## What is expected
I need the lines from the one holding "Where should I" to the last line of the data below repeated exactly, both included, without pictures.

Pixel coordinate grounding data
========

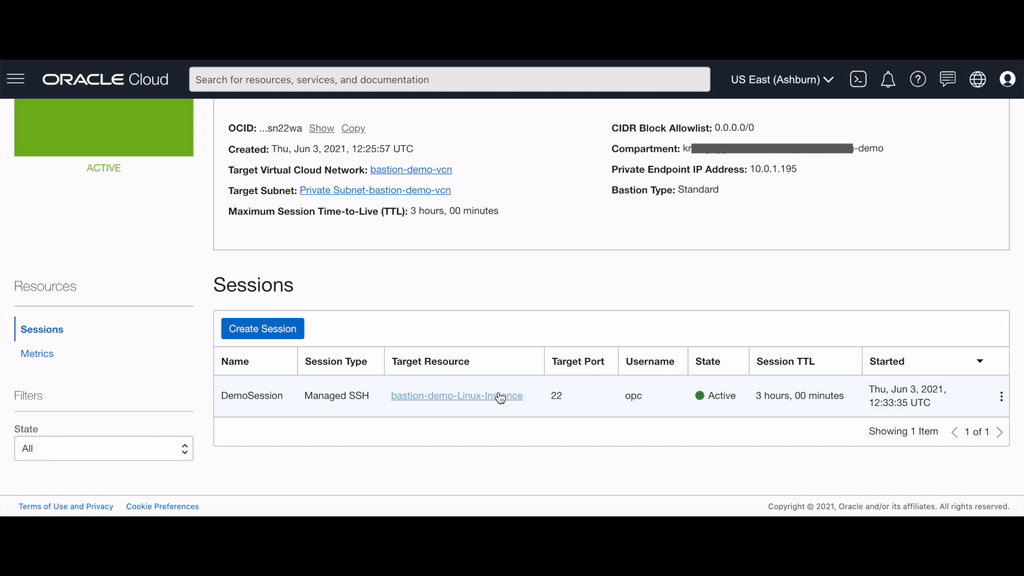This screenshot has width=1024, height=576.
Task: Open the notifications bell
Action: 888,79
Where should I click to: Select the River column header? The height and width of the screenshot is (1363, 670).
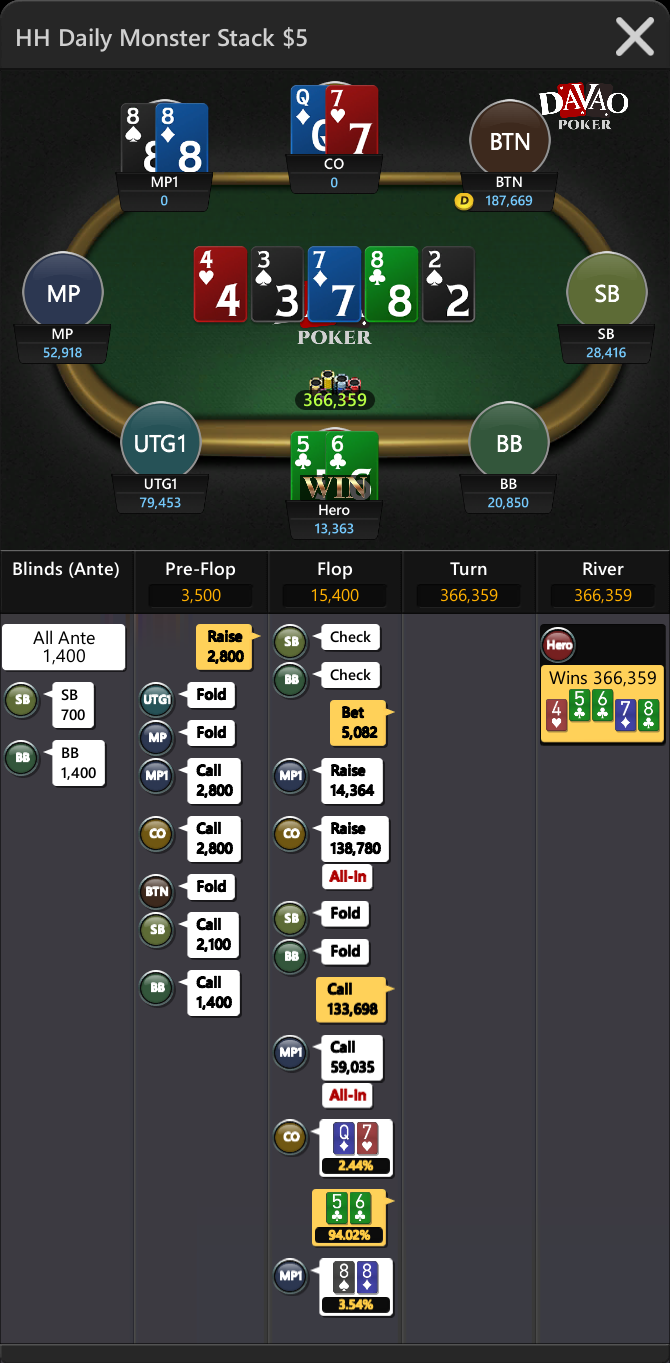point(603,569)
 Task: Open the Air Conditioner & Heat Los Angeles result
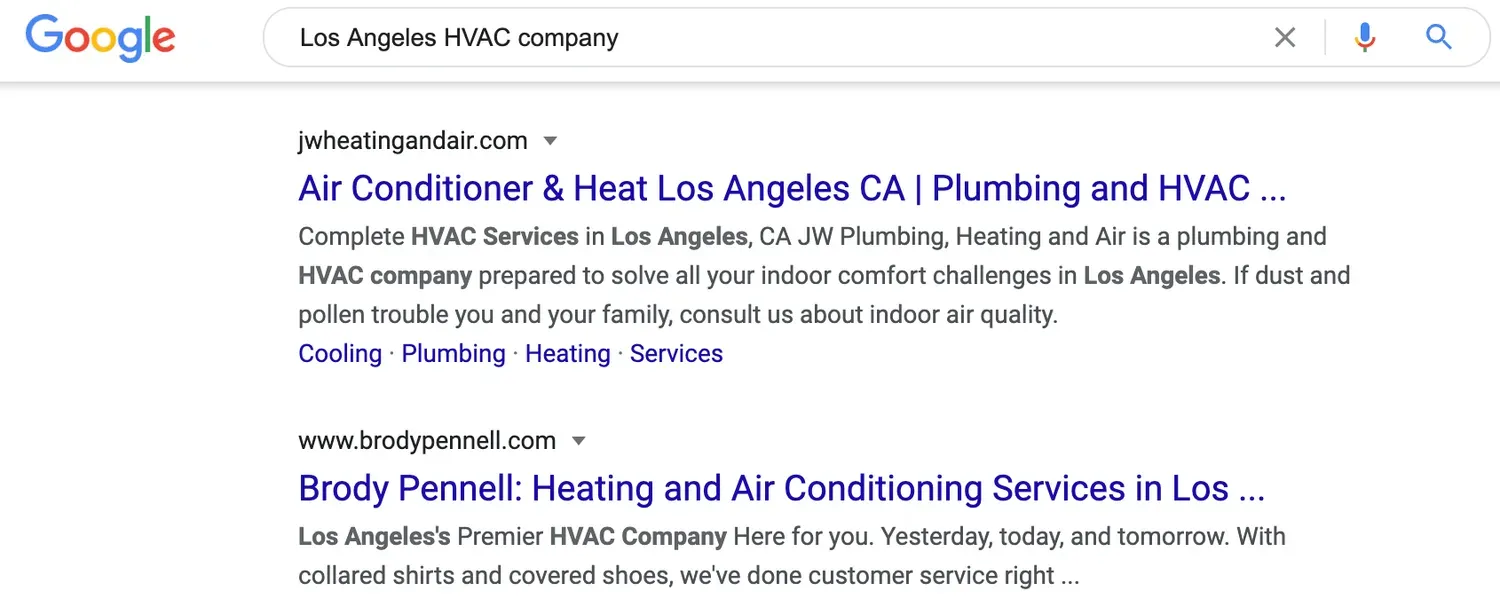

========

## Response to this exercise
Where should I click to: Select the River column header? The height and width of the screenshot is (1363, 670).
point(603,569)
 Task: Open the Air Conditioner & Heat Los Angeles result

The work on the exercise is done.